(Beginning of Record set)
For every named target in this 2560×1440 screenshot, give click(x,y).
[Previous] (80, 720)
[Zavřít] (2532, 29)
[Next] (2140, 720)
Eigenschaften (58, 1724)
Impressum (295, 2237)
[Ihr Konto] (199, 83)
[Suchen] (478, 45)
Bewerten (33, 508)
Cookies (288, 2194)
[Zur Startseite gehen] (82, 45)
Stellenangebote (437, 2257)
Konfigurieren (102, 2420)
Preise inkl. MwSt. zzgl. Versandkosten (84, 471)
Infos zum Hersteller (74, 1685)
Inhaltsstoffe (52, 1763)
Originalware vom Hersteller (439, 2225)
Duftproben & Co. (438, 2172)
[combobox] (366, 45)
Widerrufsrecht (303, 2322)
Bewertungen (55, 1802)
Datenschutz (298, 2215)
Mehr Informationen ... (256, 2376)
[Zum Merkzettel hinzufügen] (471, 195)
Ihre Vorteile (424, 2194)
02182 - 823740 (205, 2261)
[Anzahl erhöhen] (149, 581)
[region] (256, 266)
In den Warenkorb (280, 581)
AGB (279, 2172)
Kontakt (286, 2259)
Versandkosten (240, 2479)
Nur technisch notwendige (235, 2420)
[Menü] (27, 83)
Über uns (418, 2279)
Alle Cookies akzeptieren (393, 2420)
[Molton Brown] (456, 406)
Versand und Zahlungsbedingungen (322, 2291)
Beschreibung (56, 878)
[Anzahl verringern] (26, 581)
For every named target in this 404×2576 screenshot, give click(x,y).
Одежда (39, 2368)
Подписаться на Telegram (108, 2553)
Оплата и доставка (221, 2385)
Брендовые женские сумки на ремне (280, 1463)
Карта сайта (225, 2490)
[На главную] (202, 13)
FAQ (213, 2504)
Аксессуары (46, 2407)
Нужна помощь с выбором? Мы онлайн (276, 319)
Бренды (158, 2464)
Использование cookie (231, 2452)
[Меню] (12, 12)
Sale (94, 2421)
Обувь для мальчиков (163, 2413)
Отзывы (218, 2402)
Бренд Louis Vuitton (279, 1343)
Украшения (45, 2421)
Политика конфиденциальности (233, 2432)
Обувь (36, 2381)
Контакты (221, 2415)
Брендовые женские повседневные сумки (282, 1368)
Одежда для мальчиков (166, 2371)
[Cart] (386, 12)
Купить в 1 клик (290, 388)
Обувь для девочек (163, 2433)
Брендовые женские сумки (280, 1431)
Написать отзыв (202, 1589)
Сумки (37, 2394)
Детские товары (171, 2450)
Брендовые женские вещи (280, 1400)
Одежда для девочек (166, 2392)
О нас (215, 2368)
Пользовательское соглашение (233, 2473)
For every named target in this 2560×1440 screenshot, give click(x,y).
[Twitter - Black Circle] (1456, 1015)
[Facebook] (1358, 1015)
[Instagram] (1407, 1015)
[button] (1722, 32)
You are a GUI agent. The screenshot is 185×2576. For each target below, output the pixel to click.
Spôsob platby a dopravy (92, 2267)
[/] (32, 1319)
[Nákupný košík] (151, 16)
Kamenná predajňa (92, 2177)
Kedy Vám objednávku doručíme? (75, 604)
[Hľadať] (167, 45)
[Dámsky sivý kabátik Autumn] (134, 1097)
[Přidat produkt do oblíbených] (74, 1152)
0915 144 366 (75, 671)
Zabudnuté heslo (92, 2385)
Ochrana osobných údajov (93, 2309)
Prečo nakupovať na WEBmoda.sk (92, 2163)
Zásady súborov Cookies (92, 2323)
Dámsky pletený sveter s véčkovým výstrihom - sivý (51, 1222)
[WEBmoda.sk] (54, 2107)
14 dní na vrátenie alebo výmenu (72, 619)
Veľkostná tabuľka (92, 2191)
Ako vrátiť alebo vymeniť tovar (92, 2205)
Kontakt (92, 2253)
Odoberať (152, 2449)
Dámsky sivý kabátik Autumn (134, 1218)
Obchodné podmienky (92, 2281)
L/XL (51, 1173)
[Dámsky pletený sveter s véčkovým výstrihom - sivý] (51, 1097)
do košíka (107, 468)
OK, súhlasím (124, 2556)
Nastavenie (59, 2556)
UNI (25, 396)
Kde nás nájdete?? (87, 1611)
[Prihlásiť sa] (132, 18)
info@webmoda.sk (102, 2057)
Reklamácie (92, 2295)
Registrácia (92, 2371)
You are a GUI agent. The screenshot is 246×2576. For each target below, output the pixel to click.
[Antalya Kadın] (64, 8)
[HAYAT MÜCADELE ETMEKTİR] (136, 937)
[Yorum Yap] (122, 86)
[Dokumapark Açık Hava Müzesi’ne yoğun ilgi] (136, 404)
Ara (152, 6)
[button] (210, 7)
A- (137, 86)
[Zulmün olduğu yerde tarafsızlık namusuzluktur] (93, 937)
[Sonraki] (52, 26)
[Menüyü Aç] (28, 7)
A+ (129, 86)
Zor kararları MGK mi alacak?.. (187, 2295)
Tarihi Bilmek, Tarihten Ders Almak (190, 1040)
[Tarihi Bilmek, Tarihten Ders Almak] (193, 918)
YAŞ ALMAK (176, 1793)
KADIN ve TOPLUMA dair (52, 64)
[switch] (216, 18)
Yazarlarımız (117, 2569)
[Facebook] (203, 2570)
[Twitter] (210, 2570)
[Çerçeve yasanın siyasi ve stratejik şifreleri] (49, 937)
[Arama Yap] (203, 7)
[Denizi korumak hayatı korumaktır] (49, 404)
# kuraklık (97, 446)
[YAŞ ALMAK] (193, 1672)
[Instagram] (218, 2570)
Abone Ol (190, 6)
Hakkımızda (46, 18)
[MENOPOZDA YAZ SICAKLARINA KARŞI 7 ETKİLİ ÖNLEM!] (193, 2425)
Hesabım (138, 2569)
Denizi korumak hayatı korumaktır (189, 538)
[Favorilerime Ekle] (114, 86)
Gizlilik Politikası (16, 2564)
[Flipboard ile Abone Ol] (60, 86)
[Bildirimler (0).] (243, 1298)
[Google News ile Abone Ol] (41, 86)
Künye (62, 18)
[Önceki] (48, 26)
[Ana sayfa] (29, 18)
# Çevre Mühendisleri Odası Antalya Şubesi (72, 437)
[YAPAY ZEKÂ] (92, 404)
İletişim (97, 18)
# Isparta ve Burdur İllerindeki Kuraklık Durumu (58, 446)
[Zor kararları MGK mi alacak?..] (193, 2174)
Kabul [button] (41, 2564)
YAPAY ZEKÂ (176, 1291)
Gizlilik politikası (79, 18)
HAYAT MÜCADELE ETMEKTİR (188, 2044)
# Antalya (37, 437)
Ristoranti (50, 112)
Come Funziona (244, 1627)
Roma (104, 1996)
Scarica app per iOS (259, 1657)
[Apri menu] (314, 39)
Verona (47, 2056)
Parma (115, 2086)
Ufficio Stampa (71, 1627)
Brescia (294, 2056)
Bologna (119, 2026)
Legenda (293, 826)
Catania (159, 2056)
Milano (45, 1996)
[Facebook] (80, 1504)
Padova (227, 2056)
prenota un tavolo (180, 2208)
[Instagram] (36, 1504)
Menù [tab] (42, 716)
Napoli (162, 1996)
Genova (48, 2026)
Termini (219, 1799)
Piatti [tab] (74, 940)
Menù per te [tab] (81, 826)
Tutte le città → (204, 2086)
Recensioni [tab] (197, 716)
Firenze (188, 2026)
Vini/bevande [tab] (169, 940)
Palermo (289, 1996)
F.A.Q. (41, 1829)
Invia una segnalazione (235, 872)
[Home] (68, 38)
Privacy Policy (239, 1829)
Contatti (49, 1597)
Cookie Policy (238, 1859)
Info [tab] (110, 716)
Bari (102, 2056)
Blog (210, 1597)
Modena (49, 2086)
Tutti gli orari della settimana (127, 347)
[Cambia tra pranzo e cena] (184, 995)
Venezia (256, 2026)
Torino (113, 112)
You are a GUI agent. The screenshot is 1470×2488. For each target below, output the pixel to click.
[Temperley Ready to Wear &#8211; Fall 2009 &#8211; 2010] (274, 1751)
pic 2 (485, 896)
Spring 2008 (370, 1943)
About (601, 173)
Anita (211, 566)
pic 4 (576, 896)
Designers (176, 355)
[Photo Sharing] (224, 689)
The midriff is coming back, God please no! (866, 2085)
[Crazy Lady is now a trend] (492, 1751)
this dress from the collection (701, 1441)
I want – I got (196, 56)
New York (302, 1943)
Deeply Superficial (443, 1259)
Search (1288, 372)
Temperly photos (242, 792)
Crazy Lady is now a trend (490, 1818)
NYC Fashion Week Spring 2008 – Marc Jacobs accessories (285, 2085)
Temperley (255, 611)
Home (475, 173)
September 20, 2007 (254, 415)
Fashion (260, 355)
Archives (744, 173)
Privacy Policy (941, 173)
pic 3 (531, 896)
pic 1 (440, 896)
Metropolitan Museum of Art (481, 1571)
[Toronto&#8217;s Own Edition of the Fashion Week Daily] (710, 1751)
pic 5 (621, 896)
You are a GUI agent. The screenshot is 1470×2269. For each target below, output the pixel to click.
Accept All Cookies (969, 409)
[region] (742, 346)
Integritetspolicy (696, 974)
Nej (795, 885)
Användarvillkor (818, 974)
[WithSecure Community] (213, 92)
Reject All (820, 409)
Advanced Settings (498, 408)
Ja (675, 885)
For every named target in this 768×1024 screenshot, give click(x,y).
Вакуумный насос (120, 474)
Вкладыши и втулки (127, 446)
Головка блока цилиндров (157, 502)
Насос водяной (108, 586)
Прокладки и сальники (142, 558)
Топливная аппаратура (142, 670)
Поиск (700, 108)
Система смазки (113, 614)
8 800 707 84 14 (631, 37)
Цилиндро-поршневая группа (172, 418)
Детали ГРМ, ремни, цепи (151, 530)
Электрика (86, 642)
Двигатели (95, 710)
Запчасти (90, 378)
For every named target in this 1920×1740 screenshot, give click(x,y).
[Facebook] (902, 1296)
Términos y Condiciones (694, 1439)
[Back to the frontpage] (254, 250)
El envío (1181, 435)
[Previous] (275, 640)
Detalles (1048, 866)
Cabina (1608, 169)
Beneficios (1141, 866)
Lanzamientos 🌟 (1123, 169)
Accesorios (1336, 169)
(End of Record set)
→ **What to do**
Copy out the range of lines above starting at the line with "[button] (210, 7)" and ending at the line with "[Arama Yap] (203, 7)", exactly and including both.

→ **Solution to this problem**
[button] (210, 7)
A- (137, 86)
[Zulmün olduğu yerde tarafsızlık namusuzluktur] (93, 937)
[Sonraki] (52, 26)
[Menüyü Aç] (28, 7)
A+ (129, 86)
Zor kararları MGK mi alacak?.. (187, 2295)
Tarihi Bilmek, Tarihten Ders Almak (190, 1040)
[Tarihi Bilmek, Tarihten Ders Almak] (193, 918)
YAŞ ALMAK (176, 1793)
KADIN ve TOPLUMA dair (52, 64)
[switch] (216, 18)
Yazarlarımız (117, 2569)
[Facebook] (203, 2570)
[Twitter] (210, 2570)
[Çerçeve yasanın siyasi ve stratejik şifreleri] (49, 937)
[Arama Yap] (203, 7)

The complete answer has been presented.